*** Opening of Data provided ***

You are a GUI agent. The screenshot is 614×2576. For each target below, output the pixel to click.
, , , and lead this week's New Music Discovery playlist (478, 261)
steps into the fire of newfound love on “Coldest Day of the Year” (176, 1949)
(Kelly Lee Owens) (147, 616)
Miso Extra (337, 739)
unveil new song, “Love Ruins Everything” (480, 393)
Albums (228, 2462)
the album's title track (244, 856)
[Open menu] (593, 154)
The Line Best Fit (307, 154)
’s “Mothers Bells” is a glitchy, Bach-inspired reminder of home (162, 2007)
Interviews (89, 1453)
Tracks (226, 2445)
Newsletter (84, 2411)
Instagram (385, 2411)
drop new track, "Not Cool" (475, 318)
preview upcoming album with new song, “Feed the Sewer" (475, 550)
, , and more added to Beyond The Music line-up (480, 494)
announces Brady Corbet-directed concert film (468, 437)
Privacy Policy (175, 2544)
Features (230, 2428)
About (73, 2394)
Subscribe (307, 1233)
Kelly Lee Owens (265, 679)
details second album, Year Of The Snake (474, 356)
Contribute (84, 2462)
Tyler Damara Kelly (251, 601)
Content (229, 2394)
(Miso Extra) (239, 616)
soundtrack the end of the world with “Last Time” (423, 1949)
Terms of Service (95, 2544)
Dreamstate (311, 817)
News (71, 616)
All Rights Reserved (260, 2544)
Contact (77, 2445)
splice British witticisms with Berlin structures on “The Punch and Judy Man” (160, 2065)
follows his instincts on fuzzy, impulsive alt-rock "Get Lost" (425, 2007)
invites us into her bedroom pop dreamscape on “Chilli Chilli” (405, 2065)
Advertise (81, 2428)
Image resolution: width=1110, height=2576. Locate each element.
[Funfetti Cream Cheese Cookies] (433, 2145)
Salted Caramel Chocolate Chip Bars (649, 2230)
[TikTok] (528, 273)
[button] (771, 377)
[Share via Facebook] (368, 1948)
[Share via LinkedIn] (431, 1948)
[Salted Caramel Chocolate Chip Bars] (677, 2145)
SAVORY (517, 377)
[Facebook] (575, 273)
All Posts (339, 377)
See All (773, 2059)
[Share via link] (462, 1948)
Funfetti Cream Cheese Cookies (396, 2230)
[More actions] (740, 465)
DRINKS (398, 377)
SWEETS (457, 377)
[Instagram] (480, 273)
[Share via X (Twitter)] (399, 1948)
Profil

*** Close of Data provided ***

Return every entry exactly.

Output for this task →
You are a GUI agent. The screenshot is 614×2576. For each target below, output the pixel to click.
, , , and lead this week's New Music Discovery playlist (478, 261)
steps into the fire of newfound love on “Coldest Day of the Year” (176, 1949)
(Kelly Lee Owens) (147, 616)
Miso Extra (337, 739)
unveil new song, “Love Ruins Everything” (480, 393)
Albums (228, 2462)
the album's title track (244, 856)
[Open menu] (593, 154)
The Line Best Fit (307, 154)
’s “Mothers Bells” is a glitchy, Bach-inspired reminder of home (162, 2007)
Interviews (89, 1453)
Tracks (226, 2445)
Newsletter (84, 2411)
Instagram (385, 2411)
drop new track, "Not Cool" (475, 318)
preview upcoming album with new song, “Feed the Sewer" (475, 550)
, , and more added to Beyond The Music line-up (480, 494)
announces Brady Corbet-directed concert film (468, 437)
Privacy Policy (175, 2544)
Features (230, 2428)
About (73, 2394)
Subscribe (307, 1233)
Kelly Lee Owens (265, 679)
details second album, Year Of The Snake (474, 356)
Contribute (84, 2462)
Tyler Damara Kelly (251, 601)
Content (229, 2394)
(Miso Extra) (239, 616)
soundtrack the end of the world with “Last Time” (423, 1949)
Terms of Service (95, 2544)
Dreamstate (311, 817)
News (71, 616)
All Rights Reserved (260, 2544)
Contact (77, 2445)
splice British witticisms with Berlin structures on “The Punch and Judy Man” (160, 2065)
follows his instincts on fuzzy, impulsive alt-rock "Get Lost" (425, 2007)
invites us into her bedroom pop dreamscape on “Chilli Chilli” (405, 2065)
Advertise (81, 2428)
Image resolution: width=1110, height=2576. Locate each element.
[Funfetti Cream Cheese Cookies] (433, 2145)
Salted Caramel Chocolate Chip Bars (649, 2230)
[TikTok] (528, 273)
[button] (771, 377)
[Share via Facebook] (368, 1948)
[Share via LinkedIn] (431, 1948)
[Salted Caramel Chocolate Chip Bars] (677, 2145)
SAVORY (517, 377)
[Facebook] (575, 273)
All Posts (339, 377)
See All (773, 2059)
[Share via link] (462, 1948)
Funfetti Cream Cheese Cookies (396, 2230)
[More actions] (740, 465)
DRINKS (398, 377)
SWEETS (457, 377)
[Instagram] (480, 273)
[Share via X (Twitter)] (399, 1948)
Profil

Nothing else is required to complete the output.